We submitted our prototype to UserTesting, a service that allows UX
researchers to test the interface, indicating the following task and
scenario. We had three user testers: Samueltom, Ibe, and Hksvij.
The minimalistic and one-directional design of this app makes
navigation user-friendly and therefore will allow the users to
complete the tasks with few distractions.
Successfully pickup and deliver food from a restaurant to a food bank
Navigate to the dashboard page and in your own words, describe what
you think you can do on this page.
View your profile page to see your achievements. Is there anything on
this page that you do not understand or know how to use?

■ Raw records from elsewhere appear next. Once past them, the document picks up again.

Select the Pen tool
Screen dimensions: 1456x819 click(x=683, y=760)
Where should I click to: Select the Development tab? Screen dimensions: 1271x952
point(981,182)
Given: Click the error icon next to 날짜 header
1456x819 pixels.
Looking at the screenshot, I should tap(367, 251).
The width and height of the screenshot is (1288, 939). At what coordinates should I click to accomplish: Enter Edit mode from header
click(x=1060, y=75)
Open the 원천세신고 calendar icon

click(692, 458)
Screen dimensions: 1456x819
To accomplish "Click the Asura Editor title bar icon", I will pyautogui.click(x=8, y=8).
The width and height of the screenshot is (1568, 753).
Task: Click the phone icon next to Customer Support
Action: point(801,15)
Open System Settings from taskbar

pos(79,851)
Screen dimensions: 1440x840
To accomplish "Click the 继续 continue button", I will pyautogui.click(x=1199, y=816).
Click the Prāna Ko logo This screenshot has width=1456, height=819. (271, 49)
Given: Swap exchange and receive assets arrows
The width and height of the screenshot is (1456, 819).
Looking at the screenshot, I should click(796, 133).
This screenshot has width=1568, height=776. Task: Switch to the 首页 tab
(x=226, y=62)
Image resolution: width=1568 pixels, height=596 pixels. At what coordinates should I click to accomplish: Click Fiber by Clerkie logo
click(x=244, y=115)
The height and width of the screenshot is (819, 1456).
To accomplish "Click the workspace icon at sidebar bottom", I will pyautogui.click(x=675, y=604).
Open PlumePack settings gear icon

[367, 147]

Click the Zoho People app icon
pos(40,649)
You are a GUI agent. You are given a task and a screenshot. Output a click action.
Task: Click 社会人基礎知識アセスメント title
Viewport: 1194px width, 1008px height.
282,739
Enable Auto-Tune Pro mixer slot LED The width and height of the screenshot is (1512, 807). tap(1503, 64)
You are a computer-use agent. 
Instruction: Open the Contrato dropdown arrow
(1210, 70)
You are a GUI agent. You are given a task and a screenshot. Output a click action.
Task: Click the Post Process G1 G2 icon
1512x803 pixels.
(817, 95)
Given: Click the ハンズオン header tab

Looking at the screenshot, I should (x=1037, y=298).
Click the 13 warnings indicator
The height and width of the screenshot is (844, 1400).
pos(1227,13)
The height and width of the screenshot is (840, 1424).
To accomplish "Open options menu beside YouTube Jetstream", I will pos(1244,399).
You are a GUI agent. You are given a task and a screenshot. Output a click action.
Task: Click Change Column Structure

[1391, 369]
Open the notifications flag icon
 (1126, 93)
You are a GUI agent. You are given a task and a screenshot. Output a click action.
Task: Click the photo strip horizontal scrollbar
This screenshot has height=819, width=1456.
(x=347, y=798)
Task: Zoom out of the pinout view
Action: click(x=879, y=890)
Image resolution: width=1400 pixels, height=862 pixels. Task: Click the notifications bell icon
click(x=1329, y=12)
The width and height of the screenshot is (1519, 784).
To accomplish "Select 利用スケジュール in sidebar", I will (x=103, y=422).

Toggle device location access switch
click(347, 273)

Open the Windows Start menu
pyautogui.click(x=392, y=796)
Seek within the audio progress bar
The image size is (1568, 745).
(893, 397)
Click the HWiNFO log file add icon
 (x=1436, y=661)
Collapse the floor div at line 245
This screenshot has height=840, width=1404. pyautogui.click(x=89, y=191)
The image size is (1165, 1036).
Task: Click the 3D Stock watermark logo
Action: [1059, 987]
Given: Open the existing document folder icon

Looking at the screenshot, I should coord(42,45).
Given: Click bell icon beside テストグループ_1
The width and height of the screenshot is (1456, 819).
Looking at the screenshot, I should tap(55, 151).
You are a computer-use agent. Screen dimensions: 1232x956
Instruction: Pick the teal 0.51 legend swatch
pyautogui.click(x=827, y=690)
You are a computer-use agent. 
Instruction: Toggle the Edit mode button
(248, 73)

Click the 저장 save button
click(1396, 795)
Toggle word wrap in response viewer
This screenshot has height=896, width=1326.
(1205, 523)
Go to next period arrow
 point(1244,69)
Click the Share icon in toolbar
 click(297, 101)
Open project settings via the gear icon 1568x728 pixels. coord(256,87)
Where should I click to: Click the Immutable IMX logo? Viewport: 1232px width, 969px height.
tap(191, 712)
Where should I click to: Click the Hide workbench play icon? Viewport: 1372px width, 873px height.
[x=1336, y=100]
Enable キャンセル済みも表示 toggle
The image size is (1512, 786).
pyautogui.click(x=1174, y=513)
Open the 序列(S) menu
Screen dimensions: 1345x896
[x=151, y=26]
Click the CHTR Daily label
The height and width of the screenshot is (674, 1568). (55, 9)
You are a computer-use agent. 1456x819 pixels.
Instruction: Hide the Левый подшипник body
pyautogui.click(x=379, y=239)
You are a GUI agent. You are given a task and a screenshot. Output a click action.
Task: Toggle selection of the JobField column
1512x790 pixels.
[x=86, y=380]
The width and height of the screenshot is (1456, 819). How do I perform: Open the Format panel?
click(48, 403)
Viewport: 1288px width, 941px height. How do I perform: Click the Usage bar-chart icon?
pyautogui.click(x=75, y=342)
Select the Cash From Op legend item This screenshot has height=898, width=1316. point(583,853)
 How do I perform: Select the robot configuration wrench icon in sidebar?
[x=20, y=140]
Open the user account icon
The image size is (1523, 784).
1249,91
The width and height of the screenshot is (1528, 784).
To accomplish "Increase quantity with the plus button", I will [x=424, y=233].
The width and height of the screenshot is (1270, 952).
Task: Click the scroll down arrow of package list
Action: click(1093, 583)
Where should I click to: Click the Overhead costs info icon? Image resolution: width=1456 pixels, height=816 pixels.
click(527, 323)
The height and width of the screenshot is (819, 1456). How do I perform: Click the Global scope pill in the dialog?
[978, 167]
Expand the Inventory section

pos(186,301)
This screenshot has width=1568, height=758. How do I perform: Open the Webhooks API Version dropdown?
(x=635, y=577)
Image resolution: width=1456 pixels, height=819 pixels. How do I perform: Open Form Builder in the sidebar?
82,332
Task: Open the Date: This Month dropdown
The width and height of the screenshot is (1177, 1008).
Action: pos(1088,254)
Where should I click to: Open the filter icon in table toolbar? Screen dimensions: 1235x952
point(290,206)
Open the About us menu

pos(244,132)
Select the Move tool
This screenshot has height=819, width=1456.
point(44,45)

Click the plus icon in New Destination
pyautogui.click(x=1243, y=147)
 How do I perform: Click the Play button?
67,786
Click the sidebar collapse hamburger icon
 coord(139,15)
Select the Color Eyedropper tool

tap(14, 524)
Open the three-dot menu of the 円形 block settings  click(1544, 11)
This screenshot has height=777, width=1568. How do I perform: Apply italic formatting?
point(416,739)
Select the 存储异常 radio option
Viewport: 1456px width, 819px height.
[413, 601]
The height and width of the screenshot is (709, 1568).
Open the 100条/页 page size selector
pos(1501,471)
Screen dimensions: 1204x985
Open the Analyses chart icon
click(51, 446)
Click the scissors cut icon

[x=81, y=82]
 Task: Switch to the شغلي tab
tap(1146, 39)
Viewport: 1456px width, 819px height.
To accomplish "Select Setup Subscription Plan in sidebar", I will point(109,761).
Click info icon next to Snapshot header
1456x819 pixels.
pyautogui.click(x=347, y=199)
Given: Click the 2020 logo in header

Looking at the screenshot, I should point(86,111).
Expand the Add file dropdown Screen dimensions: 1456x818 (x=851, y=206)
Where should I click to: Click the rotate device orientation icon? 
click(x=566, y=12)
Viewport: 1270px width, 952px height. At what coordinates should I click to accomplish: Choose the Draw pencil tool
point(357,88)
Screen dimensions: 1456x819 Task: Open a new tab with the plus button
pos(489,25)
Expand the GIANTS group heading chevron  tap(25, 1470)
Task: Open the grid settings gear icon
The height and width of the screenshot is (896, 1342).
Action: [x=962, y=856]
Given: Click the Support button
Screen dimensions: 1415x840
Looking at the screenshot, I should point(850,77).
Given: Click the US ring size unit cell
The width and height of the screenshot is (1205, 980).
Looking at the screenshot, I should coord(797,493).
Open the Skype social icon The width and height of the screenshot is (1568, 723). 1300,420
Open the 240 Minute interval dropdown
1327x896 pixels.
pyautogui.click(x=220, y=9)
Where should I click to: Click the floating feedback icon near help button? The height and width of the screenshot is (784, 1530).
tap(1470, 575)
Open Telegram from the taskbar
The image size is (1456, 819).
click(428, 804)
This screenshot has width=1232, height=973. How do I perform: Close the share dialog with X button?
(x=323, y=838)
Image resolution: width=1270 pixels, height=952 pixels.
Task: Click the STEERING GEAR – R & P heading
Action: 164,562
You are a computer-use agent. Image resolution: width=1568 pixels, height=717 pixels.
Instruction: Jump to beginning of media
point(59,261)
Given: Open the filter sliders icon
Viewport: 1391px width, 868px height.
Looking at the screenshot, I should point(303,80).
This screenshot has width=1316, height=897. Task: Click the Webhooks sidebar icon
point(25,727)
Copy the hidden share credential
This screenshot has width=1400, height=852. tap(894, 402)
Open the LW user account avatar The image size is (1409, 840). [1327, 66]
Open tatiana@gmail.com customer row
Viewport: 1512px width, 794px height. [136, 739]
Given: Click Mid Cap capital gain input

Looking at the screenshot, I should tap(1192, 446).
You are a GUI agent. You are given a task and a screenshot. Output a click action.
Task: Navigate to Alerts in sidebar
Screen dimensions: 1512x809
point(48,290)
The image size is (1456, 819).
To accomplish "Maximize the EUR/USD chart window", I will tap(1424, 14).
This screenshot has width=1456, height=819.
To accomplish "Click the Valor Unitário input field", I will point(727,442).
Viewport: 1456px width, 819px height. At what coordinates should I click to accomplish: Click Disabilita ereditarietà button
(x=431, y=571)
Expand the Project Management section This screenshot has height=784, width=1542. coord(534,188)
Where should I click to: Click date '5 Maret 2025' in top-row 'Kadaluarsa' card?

You have been participating as a volunteer for 412 Food Rescue for the
past 6 months. You would like to increase your engagement with the
community by completing more deliveries each month. Today you have a
few hours free in the afternoon and want to make some food deliveries
from nearby restaurants to food banks. You will use the 412 Food
Rescue app to select a delivery you want to make, pick up the food
from the listed restaurant/store, and then deliver that food to the
listed food bank/homeless shelter.
On average, all three users commented that the navigation is
intuitive, as supported by a complete rate of 100%. However, Samueltom
made a planning error and assumed the Sign-In page was the Dashboard,
therefore she described the wrong screen when asked to describe the
functionality of the Dashboard. Her mental model of logging in was not
the same as that of the prototype (where she assumed she can log in
with the Google icon, so she did not click the usual Sign-in button),
which resulted in her error.
Nevertheless, our low time on task averages support that the users are
generally satisfied by the app’s simplicity, with Hksvij saying
“Nothing is confusing.” Moreover, Samueltom mentioned that seeing her
achievements at the end of delivery makes her feel an “adrenaline
rush,” and Ibe noted that her accomplishment metrics keeps her
Overall it seems like our hypothesis was correct because our users
were able to successfully use the app to make a delivery in about 2:45
minutes which is very little time. When viewing the recorded videos on
UserTesting, we can see that users spent the most time choosing
between different food delivery posts and they navigated through the
other pages fairly quickly. Therefore we can accept our hypothesis
because users were able to make a delivery without getting distracted.
Potential interface changes
Ibe suggested making the profile page more descriptive by adding the
color and model of the volunteer’s car, the approximate location for
which they can deliver food, and the volunteer’s cell phone number. We
can also add additional information on the confirm delivery and pickup
pages to increase accessibility for users with disabilities. For deaf
users, we can add a note informing restaurants that they should text
the volunteer instead of calling them. Another user also suggested
that we let volunteers schedule deliveries and pickups a few days in
advance so they can plan out their week ahead of time.
A challenge that we ran into during our UserTesting sessions was that
we didn’t expect the user computer’s lag time to influence their
interaction with the prototype. One user was confused when they
clicked on a button and the next page did not appear due to the lag
time of their computer. Another user tried to sign in using the
Facebook button but couldn’t because we did not think that was a
necessary screen to have for our prototype. In this case, we should
have told users that they should sign in as if they already had an
account instead of signing up as a new user. Overall, the users were
able to follow our instructions very well. When we asked users to
navigate to the profile page, they immediately clicked on the profile
icon and understood all the information on the page.
For this assignment, we were able to come up with a new design for an
app simply based off of a description about a startup. Without looking
at their existing website and app, we brainstormed how we thought the
app should be laid out, therefore implementing user flow for the three
types of users. Throughout the assignment, we made several changes
from our low-fidelity mockups to the high-fidelity mockups and then
further changes after the in-class critique. Over each iteration, we
felt that we were able to make the app more user friendly and
increased learnability and memorability. This certainly proved to be
the case, as our testers were able to complete the given tasks with
minimal confusion. If we were to build onto this project, we would add
functionality to more of the buttons that we had included, such as the
edit settings icon and the buttons on the sign in page.